YOUR GOAL: Among the entries below, copy every line that carries the word "label".

===== RECORDS TO USE

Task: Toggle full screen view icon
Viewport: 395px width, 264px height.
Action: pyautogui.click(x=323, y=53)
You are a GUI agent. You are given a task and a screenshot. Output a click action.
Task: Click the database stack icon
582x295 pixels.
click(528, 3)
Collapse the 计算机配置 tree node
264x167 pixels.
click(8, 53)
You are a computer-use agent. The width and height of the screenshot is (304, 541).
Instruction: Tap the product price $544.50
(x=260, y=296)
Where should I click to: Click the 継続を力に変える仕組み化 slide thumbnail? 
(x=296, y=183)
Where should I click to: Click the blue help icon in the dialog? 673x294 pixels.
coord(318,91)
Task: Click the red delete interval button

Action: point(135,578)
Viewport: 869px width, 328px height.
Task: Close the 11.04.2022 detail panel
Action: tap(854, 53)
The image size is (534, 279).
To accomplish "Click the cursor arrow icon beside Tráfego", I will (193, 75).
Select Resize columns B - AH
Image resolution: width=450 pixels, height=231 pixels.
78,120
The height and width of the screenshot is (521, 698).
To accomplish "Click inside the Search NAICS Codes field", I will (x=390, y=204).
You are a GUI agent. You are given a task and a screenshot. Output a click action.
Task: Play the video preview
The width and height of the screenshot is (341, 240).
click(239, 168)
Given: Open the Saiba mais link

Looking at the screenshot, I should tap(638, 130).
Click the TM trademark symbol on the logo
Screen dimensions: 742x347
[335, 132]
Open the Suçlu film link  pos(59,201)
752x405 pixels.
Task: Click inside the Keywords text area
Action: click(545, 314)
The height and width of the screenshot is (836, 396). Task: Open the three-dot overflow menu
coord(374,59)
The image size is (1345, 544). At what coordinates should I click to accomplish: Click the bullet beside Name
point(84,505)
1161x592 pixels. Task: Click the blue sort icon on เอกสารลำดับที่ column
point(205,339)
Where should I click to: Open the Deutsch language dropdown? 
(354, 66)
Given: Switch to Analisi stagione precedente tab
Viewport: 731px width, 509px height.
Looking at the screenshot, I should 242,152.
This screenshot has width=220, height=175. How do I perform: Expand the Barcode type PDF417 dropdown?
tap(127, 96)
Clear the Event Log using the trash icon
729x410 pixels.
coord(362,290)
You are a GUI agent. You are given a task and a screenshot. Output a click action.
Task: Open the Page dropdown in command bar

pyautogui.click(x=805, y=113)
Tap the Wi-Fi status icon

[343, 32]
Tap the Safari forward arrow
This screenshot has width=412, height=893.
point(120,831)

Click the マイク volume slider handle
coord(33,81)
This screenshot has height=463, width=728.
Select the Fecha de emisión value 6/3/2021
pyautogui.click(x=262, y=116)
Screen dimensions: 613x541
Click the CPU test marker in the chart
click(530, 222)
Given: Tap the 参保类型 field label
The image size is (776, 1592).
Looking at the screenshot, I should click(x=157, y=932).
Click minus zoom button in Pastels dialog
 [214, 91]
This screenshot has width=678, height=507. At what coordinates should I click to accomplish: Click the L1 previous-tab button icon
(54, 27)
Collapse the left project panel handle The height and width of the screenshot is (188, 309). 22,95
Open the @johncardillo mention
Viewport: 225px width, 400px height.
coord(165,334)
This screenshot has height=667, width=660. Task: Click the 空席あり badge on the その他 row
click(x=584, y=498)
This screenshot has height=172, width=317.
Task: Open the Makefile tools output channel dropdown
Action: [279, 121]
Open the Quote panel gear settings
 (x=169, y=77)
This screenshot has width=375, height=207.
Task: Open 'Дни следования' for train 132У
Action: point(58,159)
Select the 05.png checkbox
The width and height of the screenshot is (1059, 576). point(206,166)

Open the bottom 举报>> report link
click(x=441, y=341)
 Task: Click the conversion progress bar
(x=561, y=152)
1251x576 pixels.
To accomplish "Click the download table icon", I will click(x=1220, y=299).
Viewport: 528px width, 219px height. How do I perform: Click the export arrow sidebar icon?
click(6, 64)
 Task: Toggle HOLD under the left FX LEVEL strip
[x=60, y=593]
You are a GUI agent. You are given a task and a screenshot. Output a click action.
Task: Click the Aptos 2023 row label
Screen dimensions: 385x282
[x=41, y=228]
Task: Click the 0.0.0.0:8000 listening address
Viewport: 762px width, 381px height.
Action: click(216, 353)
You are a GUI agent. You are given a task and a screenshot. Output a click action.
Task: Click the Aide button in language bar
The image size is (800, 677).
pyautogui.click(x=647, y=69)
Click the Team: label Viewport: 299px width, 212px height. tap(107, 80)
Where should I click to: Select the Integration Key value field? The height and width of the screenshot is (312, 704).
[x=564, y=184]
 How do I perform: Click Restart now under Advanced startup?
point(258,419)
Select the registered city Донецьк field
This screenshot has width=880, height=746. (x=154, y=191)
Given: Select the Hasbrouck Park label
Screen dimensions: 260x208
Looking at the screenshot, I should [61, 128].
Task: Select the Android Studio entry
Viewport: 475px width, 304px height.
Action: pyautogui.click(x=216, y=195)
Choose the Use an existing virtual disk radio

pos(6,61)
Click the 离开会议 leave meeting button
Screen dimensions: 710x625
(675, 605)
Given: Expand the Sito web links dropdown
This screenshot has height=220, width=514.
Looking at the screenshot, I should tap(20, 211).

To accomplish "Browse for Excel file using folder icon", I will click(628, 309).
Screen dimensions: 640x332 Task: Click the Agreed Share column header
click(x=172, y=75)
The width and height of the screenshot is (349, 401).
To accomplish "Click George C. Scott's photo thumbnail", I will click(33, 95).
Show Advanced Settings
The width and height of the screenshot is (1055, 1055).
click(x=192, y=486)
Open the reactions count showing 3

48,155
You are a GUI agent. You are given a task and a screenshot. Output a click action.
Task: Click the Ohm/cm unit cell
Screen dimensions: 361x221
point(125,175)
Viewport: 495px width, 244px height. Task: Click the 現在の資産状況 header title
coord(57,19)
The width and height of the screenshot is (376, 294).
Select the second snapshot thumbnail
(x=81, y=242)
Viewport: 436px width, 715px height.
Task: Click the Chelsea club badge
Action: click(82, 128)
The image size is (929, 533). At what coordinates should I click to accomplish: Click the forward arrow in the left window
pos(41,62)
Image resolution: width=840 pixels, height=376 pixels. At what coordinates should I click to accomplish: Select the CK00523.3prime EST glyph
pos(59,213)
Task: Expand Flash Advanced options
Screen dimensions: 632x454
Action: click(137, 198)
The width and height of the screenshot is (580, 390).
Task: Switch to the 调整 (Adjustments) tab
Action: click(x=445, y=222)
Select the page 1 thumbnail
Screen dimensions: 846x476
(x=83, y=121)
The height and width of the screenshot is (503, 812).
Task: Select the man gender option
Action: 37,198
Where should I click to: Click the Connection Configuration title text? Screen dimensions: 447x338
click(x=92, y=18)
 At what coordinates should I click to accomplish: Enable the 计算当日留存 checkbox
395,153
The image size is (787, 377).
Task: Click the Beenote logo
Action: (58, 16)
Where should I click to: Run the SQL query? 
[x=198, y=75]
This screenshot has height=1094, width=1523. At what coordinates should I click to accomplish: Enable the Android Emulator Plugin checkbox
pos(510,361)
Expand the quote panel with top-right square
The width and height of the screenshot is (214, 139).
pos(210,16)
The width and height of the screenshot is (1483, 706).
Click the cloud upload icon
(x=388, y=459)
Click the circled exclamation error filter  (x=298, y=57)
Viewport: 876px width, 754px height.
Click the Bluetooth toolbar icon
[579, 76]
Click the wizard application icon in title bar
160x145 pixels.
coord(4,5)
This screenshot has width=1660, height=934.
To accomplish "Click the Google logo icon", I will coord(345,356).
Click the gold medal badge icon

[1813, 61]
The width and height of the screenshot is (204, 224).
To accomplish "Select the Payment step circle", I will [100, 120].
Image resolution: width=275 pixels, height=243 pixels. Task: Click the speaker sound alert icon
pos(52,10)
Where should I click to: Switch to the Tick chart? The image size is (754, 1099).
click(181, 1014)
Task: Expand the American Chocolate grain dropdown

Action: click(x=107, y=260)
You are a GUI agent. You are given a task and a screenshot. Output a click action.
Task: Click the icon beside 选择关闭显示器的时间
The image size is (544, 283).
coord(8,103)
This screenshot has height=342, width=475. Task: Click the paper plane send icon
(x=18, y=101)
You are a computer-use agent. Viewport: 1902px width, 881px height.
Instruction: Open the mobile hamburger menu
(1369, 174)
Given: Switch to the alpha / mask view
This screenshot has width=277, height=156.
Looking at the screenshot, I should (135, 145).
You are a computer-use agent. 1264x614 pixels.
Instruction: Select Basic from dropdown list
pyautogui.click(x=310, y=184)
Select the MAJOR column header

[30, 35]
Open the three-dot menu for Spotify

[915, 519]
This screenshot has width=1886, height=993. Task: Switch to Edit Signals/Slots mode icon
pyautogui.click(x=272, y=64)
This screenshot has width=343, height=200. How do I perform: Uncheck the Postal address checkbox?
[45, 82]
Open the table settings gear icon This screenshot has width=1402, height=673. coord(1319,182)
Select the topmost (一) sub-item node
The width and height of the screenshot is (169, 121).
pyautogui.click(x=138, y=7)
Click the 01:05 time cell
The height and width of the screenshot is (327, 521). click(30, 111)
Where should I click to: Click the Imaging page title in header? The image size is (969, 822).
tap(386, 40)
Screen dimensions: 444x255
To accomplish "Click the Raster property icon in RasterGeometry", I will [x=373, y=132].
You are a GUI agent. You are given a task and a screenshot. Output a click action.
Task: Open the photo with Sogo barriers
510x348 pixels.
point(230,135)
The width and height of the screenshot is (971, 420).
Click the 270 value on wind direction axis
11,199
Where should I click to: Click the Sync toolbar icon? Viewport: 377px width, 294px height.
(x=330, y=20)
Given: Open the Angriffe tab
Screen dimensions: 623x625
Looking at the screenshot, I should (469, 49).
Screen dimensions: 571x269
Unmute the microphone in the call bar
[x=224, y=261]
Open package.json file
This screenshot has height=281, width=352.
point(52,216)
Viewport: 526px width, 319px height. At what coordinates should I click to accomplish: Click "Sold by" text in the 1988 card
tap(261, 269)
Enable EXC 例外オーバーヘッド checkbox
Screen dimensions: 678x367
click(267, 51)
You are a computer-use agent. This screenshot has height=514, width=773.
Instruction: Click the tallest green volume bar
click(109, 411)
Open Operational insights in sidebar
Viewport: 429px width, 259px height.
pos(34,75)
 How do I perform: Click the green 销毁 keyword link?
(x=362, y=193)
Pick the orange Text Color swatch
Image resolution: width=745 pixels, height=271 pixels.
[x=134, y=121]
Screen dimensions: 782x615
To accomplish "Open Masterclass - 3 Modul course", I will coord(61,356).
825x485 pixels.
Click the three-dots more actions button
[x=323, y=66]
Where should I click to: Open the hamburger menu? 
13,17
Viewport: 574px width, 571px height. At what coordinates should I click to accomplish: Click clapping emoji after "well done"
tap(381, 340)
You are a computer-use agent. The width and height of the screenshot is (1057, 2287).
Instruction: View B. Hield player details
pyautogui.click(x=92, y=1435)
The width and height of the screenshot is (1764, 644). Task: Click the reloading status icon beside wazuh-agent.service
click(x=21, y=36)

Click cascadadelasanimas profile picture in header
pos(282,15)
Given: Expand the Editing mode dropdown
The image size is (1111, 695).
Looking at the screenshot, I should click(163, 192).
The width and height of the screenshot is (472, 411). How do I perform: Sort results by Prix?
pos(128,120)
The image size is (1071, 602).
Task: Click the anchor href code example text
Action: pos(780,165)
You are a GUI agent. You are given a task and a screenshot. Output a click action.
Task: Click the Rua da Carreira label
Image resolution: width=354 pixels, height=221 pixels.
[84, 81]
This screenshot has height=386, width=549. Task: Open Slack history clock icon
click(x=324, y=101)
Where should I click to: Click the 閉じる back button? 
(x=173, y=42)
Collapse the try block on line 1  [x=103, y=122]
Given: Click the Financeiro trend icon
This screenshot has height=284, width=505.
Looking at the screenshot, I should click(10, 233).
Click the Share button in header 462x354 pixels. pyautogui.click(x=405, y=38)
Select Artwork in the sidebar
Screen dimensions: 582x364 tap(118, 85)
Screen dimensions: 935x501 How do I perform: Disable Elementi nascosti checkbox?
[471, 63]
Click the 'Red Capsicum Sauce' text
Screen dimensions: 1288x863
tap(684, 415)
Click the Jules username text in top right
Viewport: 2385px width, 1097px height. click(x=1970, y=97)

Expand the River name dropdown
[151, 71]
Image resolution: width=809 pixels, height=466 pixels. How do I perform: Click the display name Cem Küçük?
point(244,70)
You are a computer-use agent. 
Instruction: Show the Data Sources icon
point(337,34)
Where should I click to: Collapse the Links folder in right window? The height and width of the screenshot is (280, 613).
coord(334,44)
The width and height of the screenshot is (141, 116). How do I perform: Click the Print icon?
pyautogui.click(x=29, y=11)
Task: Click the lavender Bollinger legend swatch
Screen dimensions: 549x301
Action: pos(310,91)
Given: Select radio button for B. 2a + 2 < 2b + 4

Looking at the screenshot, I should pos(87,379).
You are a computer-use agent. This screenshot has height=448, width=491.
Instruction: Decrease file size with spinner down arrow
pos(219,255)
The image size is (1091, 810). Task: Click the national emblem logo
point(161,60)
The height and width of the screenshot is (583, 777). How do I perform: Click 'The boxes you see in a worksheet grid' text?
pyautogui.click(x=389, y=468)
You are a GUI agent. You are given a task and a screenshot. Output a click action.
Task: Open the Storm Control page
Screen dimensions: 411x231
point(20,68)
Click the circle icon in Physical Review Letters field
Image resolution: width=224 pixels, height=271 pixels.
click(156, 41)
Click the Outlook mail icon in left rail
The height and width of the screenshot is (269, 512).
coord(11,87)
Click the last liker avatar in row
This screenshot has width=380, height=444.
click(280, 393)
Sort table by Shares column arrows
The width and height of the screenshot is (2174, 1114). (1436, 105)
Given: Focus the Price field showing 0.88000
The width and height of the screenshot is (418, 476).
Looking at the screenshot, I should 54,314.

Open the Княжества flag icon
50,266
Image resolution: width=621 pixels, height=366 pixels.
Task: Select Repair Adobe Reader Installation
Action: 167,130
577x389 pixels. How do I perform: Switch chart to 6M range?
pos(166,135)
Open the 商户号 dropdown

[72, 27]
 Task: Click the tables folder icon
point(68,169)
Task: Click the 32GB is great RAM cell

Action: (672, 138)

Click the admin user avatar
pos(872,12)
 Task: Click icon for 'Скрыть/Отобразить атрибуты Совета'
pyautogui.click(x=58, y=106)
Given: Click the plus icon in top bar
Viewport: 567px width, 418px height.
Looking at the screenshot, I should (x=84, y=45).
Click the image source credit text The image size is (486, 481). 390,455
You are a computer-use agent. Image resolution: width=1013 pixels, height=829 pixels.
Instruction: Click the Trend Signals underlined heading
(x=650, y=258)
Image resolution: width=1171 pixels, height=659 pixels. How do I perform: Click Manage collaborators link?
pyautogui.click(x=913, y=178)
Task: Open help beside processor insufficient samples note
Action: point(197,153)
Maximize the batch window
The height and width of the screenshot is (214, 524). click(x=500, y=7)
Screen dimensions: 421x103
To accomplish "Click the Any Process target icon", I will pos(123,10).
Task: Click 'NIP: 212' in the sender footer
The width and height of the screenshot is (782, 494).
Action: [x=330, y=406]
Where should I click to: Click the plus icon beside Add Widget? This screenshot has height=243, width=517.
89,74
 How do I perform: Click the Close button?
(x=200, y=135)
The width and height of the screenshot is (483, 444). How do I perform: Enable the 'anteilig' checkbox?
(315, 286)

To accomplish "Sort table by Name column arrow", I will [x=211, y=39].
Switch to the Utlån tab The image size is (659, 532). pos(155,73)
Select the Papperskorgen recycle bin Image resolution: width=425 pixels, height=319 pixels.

==========

WRITTEN REPLY:
Given: Tap the 参保类型 field label
Task: Click the Aptos 2023 row label
Click the Team: label Viewport: 299px width, 212px height. tap(107, 80)
Given: Select the Hasbrouck Park label
Task: Click the Rua da Carreira label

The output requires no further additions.